Unter anderem wird KI auch genutzt, um Angriffe besser zu erkennen: das heisst um Angriffe frühzeitig zu erkennen ohne dabei allzu viele harmlose Abläufe als potentielle Angriffe zu taxieren. Der traditionelle Ansatz zur Angriffsdetektion sieht vor, dass im System über Architekturelemente eine relativ hohe Ordnung erzeugt wird, so dass «das Böse» aus dem Rahmen und somit schnell auffällt. Mit KI ist die bewusste Einschränkung der Vielfalt der stattfindenden Abläufe weniger wichtig. Denn damit können auch in ungeordneter Vielfalt Muster erkannt werden, die auf Cyber-Angriffe hinweisen.

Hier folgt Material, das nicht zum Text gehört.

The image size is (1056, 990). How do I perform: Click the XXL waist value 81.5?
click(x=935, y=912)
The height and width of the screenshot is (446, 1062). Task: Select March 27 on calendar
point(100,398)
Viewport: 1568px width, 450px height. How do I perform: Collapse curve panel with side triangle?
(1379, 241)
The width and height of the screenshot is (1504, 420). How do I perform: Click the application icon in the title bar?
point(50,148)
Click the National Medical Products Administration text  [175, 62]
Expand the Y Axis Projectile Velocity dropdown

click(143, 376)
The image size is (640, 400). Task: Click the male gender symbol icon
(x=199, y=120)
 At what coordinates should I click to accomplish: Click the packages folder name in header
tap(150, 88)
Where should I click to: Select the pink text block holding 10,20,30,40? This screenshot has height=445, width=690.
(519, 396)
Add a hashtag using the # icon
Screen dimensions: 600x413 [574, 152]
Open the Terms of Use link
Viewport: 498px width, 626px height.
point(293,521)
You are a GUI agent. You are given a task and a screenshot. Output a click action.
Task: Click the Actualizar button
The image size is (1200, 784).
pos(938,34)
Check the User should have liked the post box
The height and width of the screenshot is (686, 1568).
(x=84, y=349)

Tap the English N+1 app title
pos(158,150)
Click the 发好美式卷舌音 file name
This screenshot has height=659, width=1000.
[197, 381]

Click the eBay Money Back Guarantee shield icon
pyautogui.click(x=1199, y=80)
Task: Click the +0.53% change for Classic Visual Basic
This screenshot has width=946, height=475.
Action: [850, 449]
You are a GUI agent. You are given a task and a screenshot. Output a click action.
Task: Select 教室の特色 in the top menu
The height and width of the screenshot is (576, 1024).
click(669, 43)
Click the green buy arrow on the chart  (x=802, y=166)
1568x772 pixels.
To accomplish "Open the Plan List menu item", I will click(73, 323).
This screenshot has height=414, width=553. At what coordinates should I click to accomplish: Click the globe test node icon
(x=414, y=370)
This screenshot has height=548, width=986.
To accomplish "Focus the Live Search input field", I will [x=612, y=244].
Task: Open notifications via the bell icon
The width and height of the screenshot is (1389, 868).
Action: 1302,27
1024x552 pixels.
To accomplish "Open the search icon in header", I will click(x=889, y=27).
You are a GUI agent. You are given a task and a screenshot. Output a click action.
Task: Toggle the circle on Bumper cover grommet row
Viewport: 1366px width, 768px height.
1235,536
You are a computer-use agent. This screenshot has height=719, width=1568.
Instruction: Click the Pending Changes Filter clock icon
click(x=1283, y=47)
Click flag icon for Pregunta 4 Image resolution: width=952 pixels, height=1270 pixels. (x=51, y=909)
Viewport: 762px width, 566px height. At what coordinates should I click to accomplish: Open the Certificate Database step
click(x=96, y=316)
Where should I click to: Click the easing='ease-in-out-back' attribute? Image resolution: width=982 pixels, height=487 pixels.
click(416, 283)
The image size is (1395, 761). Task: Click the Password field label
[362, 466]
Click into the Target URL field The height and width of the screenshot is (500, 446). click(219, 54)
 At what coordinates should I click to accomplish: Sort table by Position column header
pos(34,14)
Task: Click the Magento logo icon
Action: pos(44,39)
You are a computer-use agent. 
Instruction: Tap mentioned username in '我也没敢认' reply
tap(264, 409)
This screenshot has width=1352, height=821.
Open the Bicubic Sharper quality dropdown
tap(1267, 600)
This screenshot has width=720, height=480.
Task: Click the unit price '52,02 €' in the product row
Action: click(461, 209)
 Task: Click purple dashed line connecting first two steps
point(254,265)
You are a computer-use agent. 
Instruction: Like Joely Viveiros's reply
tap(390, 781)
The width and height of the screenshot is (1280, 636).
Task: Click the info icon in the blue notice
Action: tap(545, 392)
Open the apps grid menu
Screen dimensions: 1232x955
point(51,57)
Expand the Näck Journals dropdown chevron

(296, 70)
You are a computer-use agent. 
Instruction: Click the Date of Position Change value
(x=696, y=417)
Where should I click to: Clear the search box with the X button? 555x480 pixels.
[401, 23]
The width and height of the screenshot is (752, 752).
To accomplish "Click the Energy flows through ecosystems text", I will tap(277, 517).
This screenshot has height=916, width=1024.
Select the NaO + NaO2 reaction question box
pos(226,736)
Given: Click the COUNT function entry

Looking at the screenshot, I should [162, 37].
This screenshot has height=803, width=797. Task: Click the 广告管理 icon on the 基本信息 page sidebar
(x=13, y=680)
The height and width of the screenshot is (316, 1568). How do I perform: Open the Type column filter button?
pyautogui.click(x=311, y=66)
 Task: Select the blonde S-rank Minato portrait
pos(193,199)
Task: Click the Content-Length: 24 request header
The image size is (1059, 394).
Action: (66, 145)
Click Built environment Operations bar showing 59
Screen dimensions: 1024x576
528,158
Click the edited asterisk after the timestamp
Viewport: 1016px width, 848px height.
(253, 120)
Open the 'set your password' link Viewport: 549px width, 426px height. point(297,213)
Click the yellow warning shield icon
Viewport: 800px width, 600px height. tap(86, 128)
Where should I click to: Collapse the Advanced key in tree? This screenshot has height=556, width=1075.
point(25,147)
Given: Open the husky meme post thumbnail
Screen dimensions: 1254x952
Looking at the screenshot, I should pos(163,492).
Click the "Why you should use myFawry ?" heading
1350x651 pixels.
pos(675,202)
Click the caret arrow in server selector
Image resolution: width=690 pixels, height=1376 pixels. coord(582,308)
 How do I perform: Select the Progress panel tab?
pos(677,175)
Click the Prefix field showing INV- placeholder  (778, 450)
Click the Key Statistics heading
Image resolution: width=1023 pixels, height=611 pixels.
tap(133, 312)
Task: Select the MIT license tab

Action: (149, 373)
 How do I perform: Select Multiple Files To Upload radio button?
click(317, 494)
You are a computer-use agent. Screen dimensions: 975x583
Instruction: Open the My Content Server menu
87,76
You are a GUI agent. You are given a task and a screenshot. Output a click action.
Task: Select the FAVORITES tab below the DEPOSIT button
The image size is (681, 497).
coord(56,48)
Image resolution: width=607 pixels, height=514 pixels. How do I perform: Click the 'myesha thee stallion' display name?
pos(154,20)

Problematisch ist nur, dass sich auch Angriffe direkt gegen die KI richten können. Und zwar sowohl im Fall, dass es zur Identifizierung von Cyberangriffen genutzt wird als auch im Fall, dass es für andere geschäftswichtige Aufgaben eingesetzt wird. Je kritischer der Anwendungsbereich ist, desto gefährlicher sind dabei naturgemäss die Angriffe.

Angriffe können sich einerseits direkt die KI-Instrumente richten und sie schwächen. Anderseits können Angriffe identifizierte Schwächen sich bewusst zu nutzen machen und das KI System geschickt täuschen, so dass es falsche Entscheide trifft.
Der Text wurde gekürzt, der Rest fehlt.